Article Text


FRI0055 Experience with commercial remicade (infliximab) at a large community-based rheumatology practice
  1. W Shergy,
  2. RM Phillips,
  3. RE Hunt,
  4. J Hernandez
  1. Associate Clinical Professors of Medicine, University of Alabama/Huntsville and Rheumatology Associates of N. Alabama, Huntsville, USA


Background Infliximab, a monoclonal antibody that binds with high affinity and specificity to TNF-alpha and neutralises its biologic activity, is approved for the reduction of the signs and symptoms of rheumatoid arthritis (RA). The Rheumatology Associates of North Alabama (RANA) is a large, community-based rheumatology practice that treats approximately 6,000 patients with RA.

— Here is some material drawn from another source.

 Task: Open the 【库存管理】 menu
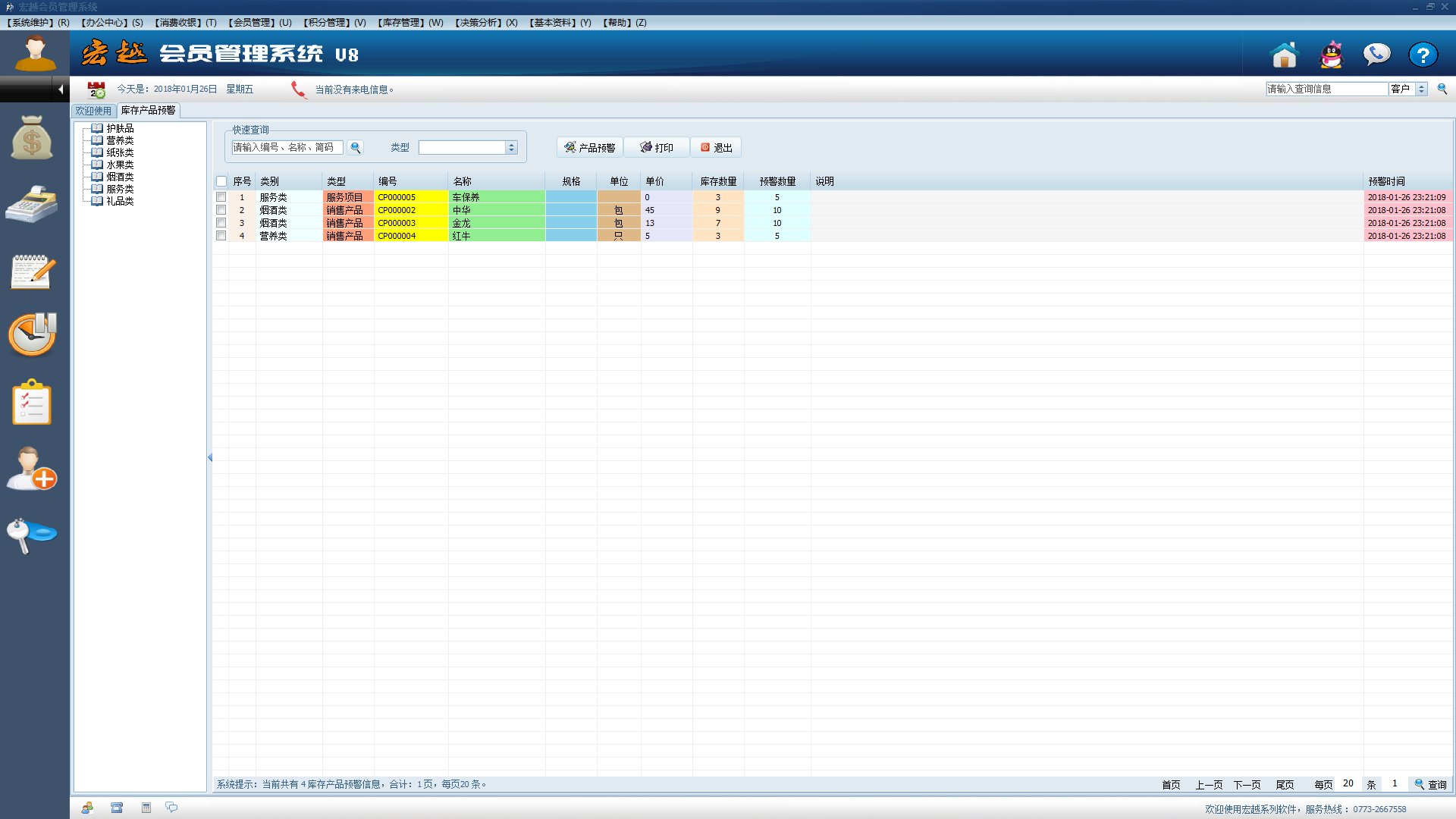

Objectives To document the experience with commercial infliximab in patients with RA treated in a community rheumatology practice.

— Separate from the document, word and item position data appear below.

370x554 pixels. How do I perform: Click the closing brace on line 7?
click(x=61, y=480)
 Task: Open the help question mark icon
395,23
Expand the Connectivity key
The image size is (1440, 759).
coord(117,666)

Methods In an ongoing chart review of all patients receiving infliximab at RANA, the following information was documented: age, concomitant medication use, tender and swollen joint counts, and adverse side effects.

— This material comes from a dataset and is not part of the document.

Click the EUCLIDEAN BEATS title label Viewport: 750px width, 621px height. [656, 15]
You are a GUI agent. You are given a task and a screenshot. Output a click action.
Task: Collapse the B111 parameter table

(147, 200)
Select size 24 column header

Results Baseline information was collected for 137 patients with RA. These patients ranged in age from 33 to 84 yrs (mean of 62.7 yrs). Among the 114 patients receiving concomitant methotrexate (MTX), doses ranged from 2.5 to 30 mg/day (mean of 17.2 mg/day). At baseline (prior to the first infliximab dose), the mean dose of prednisone was 6.2 mg/day, and the mean tender and swollen joint counts were 22.4 and 13.7, respectively. Patients were treated with the currently recommended dosing regimen of 3 mg/kg at Weeks 0, 2, and 6 followed by q 8 wk dosing. Forty (29%) patients received concomitant disease-modifying antirheumatic drugs (DMARDs); 15 of these patients received concomitant leflunomide (12 with and 3 without MTX). Nine patients received infliximab without a concomitant DMARD. Data were available for 74 of these patients at Week 14 (fourth infliximab infusion). At this time point, the mean prednisone dose was 5.1 mg/day, and mean tender and swollen joint counts had improved by 65% and 69% (to 7.8 and 4.3), respectively. Improvements in steroid use and tender and swollen joint counts also were observed at Week 30 (n = 42; mean prednisone dose of 2.9 mg/day and tender/swollen joint counts of 4.4/1.7) and Week 54 (n = 14; mean prednisone dose of 2.1 mg/day and tender/swollen joint counts of 1.6/0.8) among the patients who had received treatment this long. Ten patients discontinued the use of infliximab due to lack of response (3 patients), rash (3 patients), cost (2 patients), abdominal pain (1 patient), and an unrelated side effect (neck pain in 1 patient). Five patients experienced infections (shingles, soft tissue abscess, pneumonia, and bronchitis in 2 patients); all patients responded to antibiotic therapy and continued treatment with infliximab.

Conclusion In a community rheumatology practice, infliximab 3 mg/kg, both with and without MTX, produced compelling improvement in the signs and symptoms of RA. Infliximab was safe and well tolerated when administered in the outpatient infusion setting.